A table at a user research session for Bereavement Support Payment, with sheets of paper asking users to tick which words they don't understand and which options users like for a potential name of the service

Questions for users at a user research session for the Bereavement Support Payment service.

I’m a content designer for DWP based in Newcastle. I’ve been working with dedicated, compassionate teams to design services that help the people left behind after the loss of someone close.

We’ve done lots of research with bereaved people. This has helped us to understand what sort of information people need during what could be the hardest moments of their lives. As a content designer, it’s my job to figure out how best to give that information.

I’ve spent the last couple of years thinking about the words we use when we talk about death. Here’s what I’ve learned and how it’s shaping the content we design.

We need to use clear and sensitive language

Death is something everyone will need to think about, but that doesn’t mean everyone is ready to do so when it happens. It’s tempting to use words that will soften the pain, to avoid the words that might hurt the most. I’ve done it myself, in the first paragraph of this blog.

I said ‘after the loss of someone close’. I thought it a kinder way of saying ‘when someone dies’. Yet some people could easily misunderstand this: ‘loss’ is less direct than ‘dies’.

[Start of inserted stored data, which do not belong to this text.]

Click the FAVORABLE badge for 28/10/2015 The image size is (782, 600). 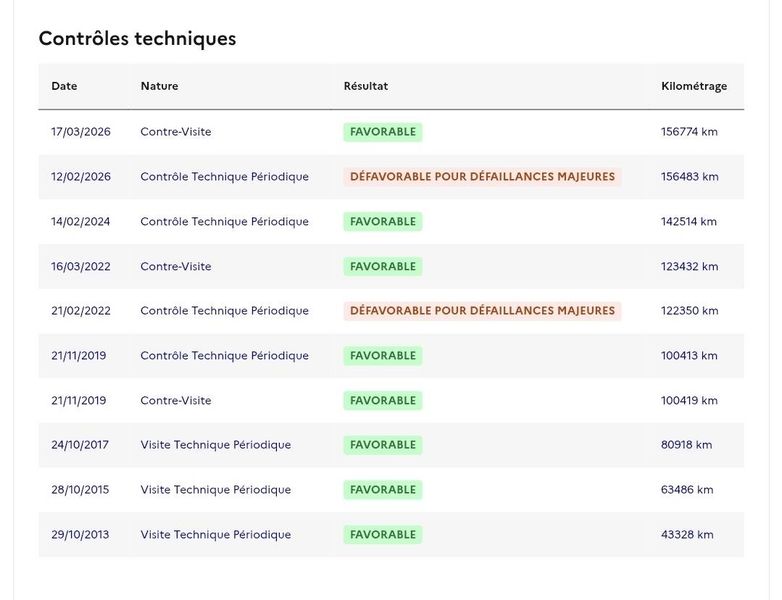[383, 490]
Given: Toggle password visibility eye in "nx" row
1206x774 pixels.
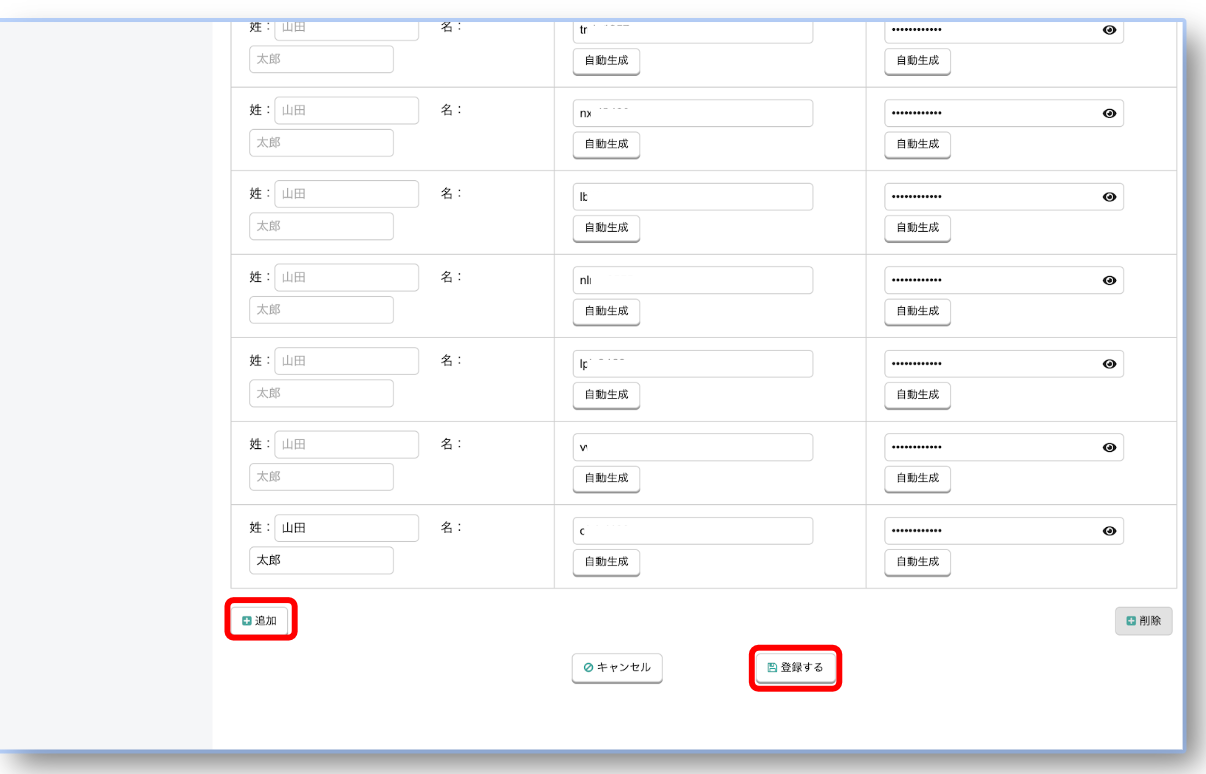Looking at the screenshot, I should click(x=1108, y=113).
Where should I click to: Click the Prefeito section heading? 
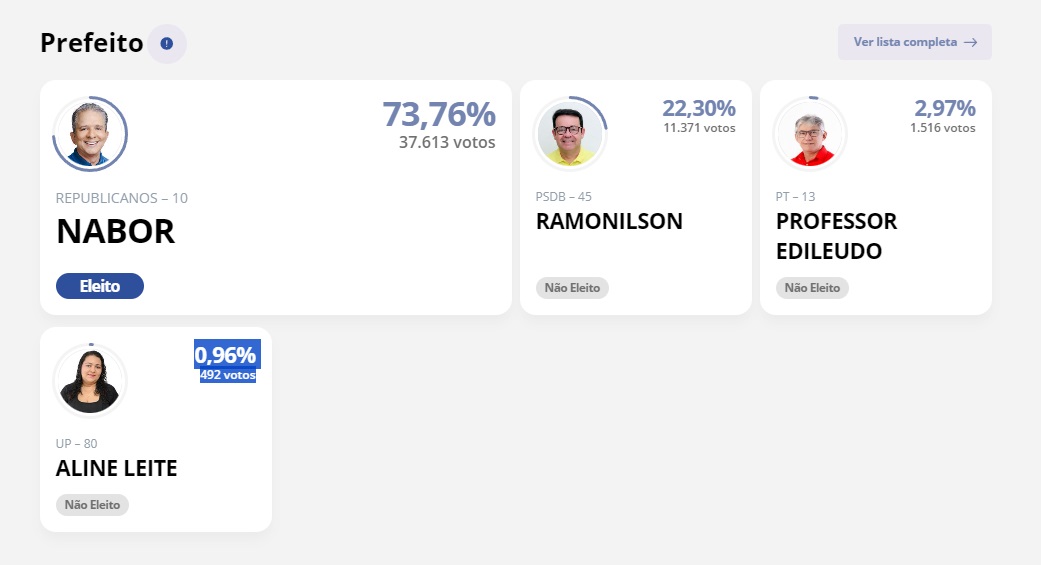click(x=91, y=43)
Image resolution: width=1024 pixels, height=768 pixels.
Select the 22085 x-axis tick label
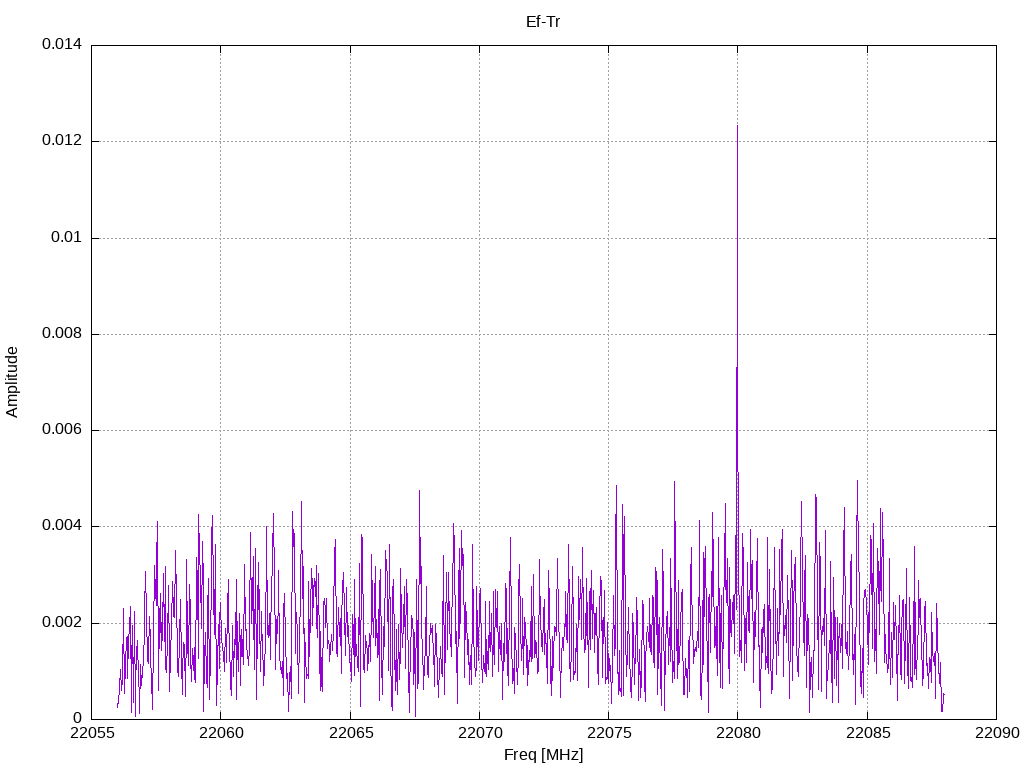coord(867,734)
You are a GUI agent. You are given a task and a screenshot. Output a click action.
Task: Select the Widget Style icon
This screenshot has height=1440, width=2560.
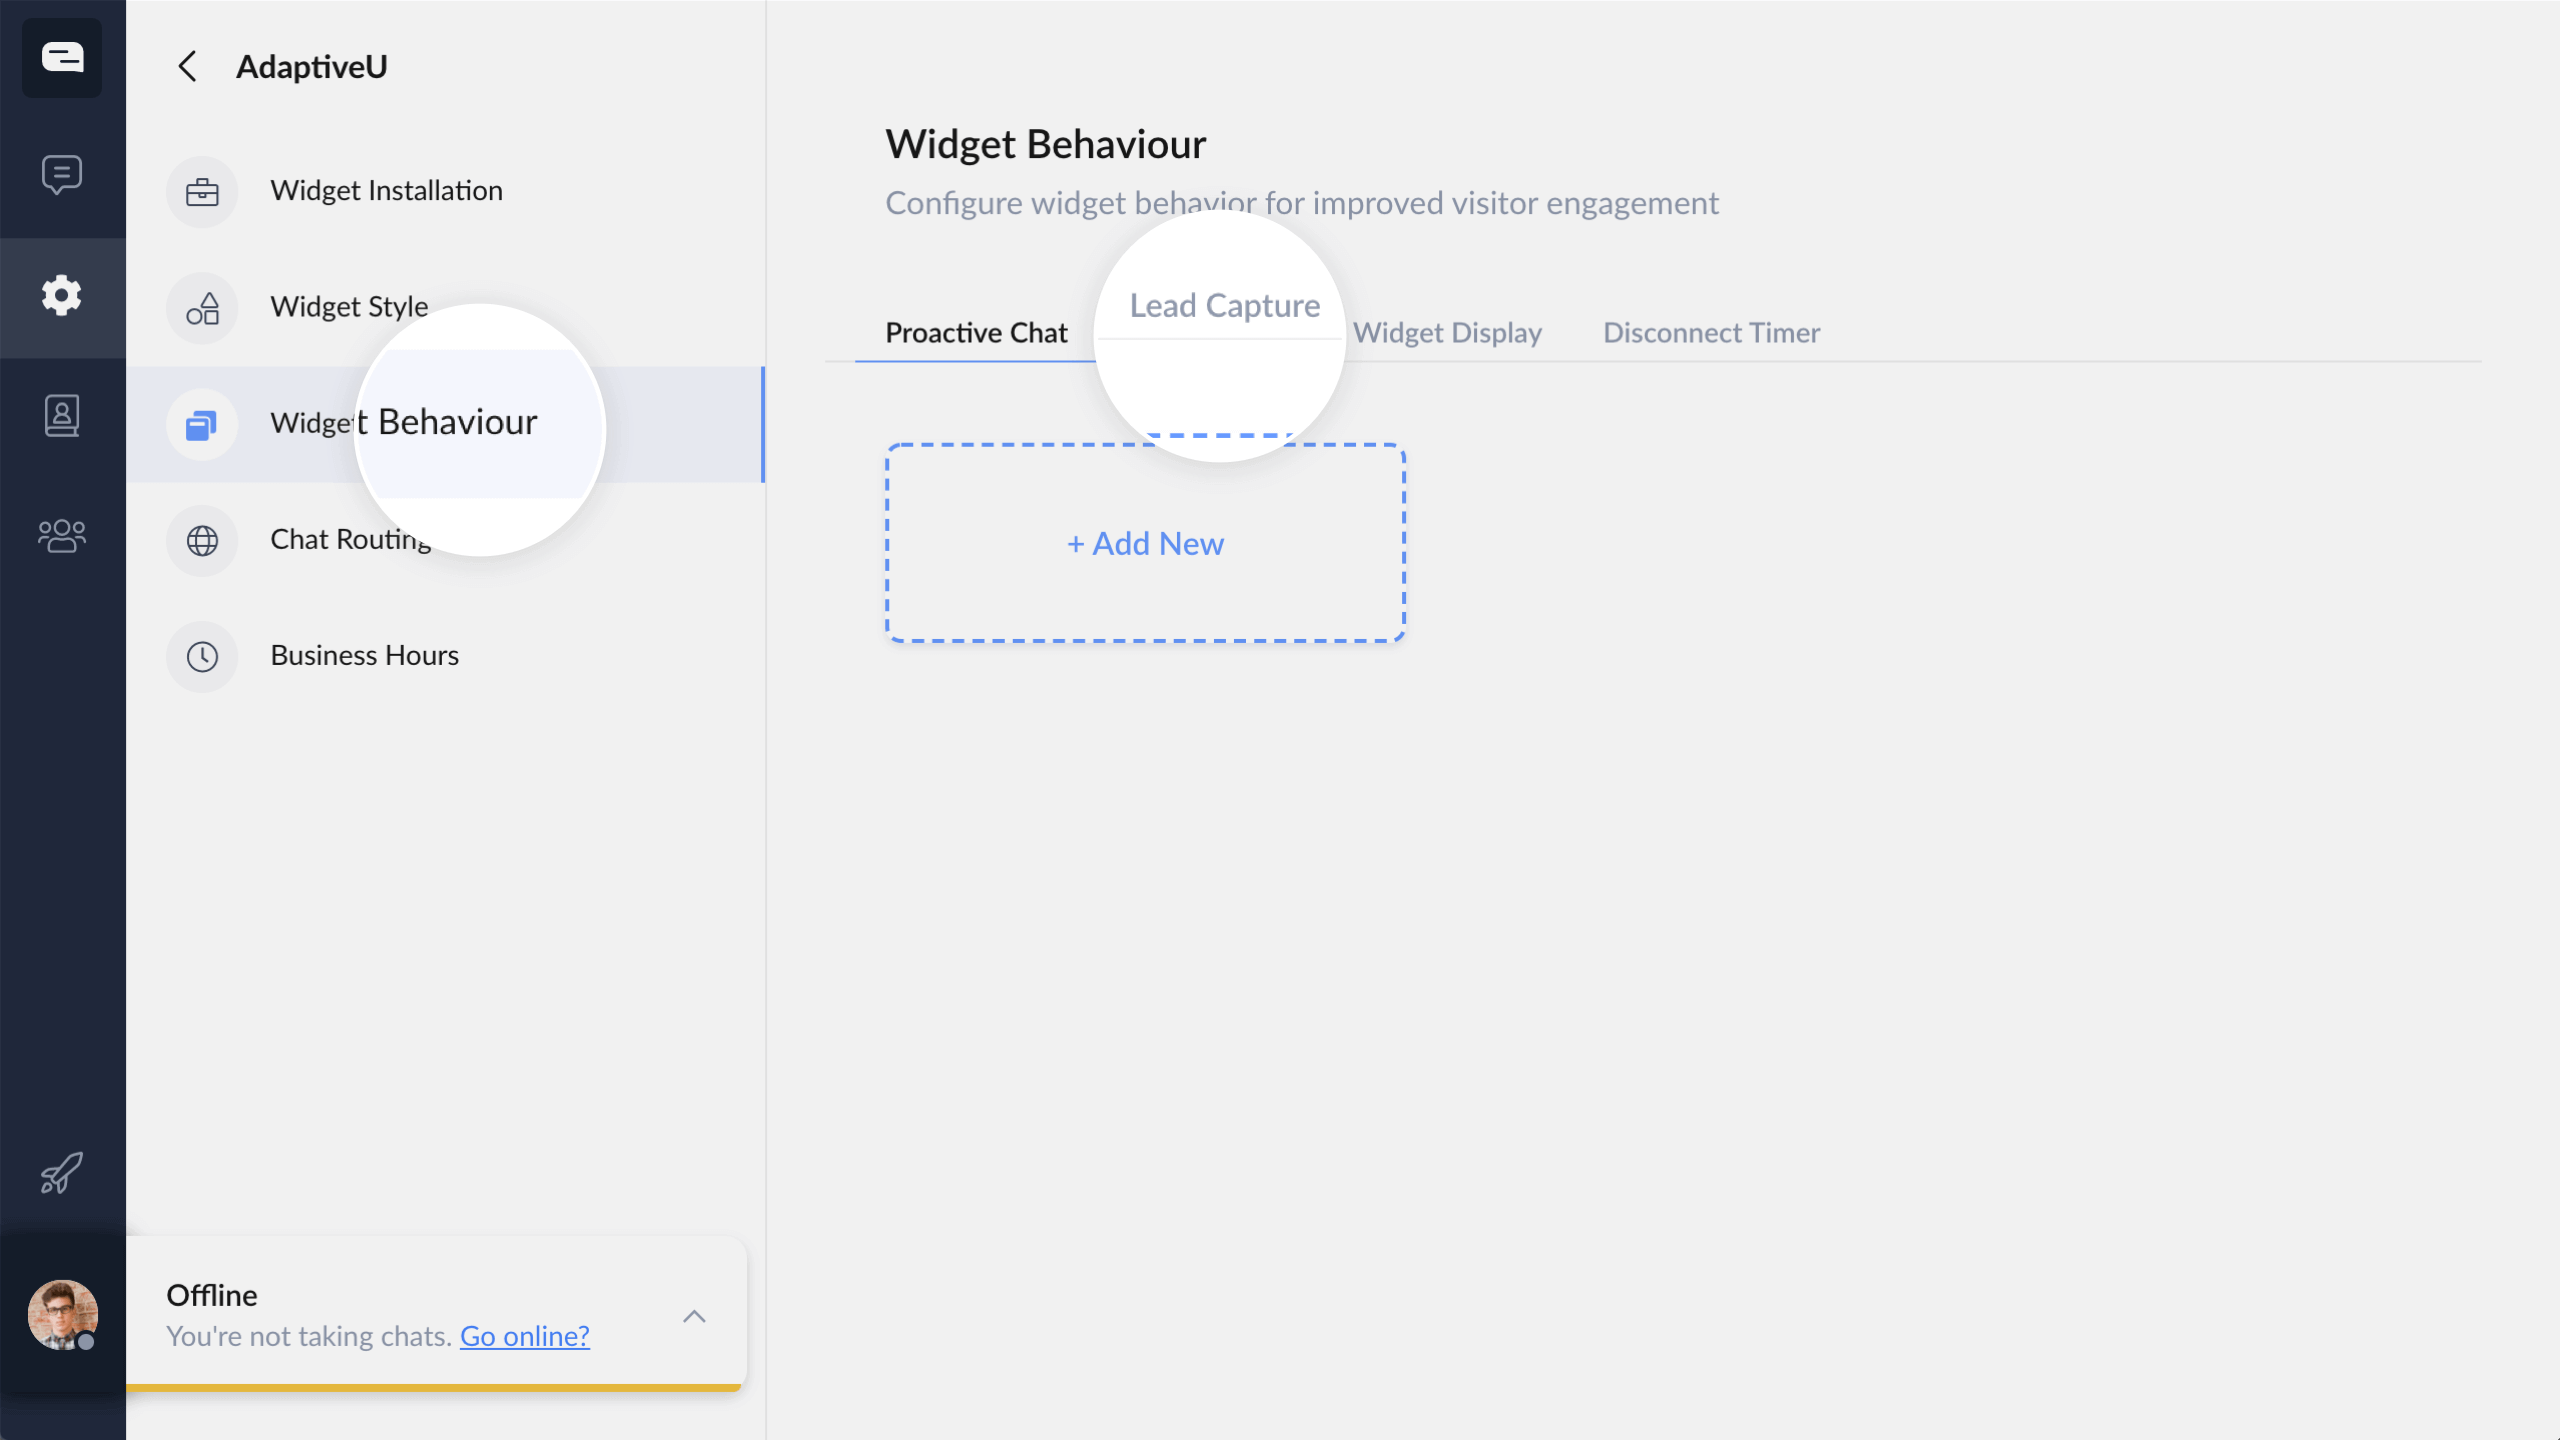[x=202, y=308]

We found that while some people felt uncomfortable seeing words like ‘died’ or ‘funeral’, more people needed us to be upfront with our language. When grief overwhelms, thinking about day-to-day tasks becomes very difficult.

Content on the ;What to do when someone dies' webpage on GOV.UK, showing a step-by-step process: 1) Register the death 2) Arrange the funeral 3) Tell government about the death 4) Check if you can get bereavement benefits

The ‘What to do if someone dies: step by step’ page on GOV.UK

Lots of people had very little idea of what needed to be done in the days after a death. Do you find a funeral director first or sort out the will? Cancel bank accounts and benefits or deal with the estate?

When someone has to deal with the government after a death, they often have to understand new terms like ‘deal with the estate’, ‘next of kin’ and even ‘government’. They have to define things they might not have thought about, like their ‘relationship to the deceased’ and ‘dependent children’.

There’s no room for doubt or misunderstanding. That means the words we use must get straight to the point. By trying to be kind, we often use more words when we should be helping people to understand what they need to do as quickly and simply as possible.

We need to give just enough detail

People need to know what information they’ll be asked for before using a service. We found they also need to know exactly what will happen as a result of using a service, so they can keep track of what they need to do without having to chase for updates. But we need to spell things out clearly and carefully. If we give too much detail, then we risk it turning into background noise.

We know that lots of people coping with a death will ask a close friend or family member to take care of some things. Helpers need time to gather information so that they can do what they need to. If they get part-way through applying for something only to have to pause to find a letter, chances are they’ll get tied up doing something else.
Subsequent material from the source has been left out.